Dutch architecture and design group OMA, led by Rem Koolhaas, has worked with a consortium of designers on the development of the North Delegates Lounge at the United Nations headquarters in New York.

Looking from bar to entrance
Looking from bar to entrance

OMA has worked as part of a team including 3D designer Hella Jongerius, graphic designer Irma Boom and artist Gabriel Lester.

According to an OMA spokesman the project is, ‘A gift to the United Nations from the Dutch government’.

He says the consortium was invited with four others to a closed competition by the Dutch Ministry of Foreign Affairs  and tasked with redesigning the space, which is ‘a meeting point for diplomats and a space to work informally’.

Entrance with information desk, original signage and clock
Entrance with information desk, original signage and clock

The lounge has been used since 1952 by policymakers and diplomats from UN member states and is located by the General Assembly with a view of New York’s East River.

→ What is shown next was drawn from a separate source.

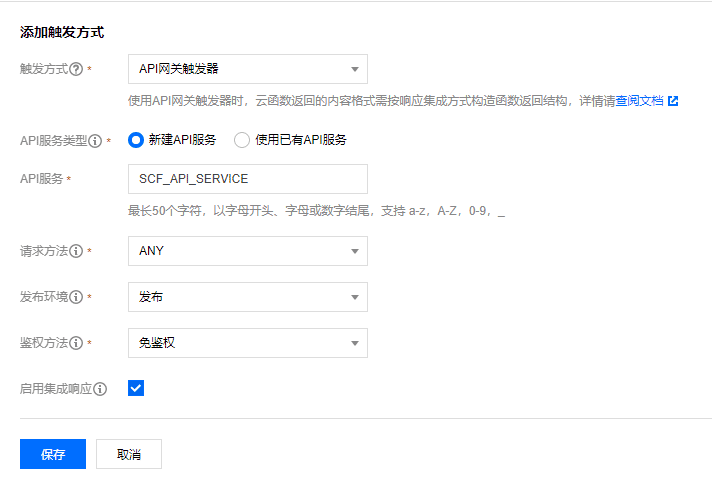Screen dimensions: 712x483
Task: Click the info icon beside 鉴权方法
Action: click(76, 343)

To enhance this view OMA has removed a mezzanine which was added in 1978.

Bar
Bar

An information wall, new reception desk and coffee bar – formed from cast black resin – have also been designed.

Furniture is to be reappropriated and new pieces brought in including Rietveld chairs, which are now made 10 per cent bigger then they were in the 1930s to allow for the growth in people’s size.

Rietveld Peacock chair
Rietveld Peacock chair

Hans Wegner Peacock chairs, Eames lounge chairs, Knoll chairs and Harrison & Abramovitz lamps will all be re-used in the space.

Art donated by member states already hangs on one of the two largest walls. These will be re-hung with an aluminum cladding behind each one ‘to give them more depth and make them look more curated,’ says the OMA spokesman.

Internet tables
Internet tables

A team including Le Corbusier, Oscar Niemeyer and Wallace K. Harrison designed the original  building. The new space will be completed next year.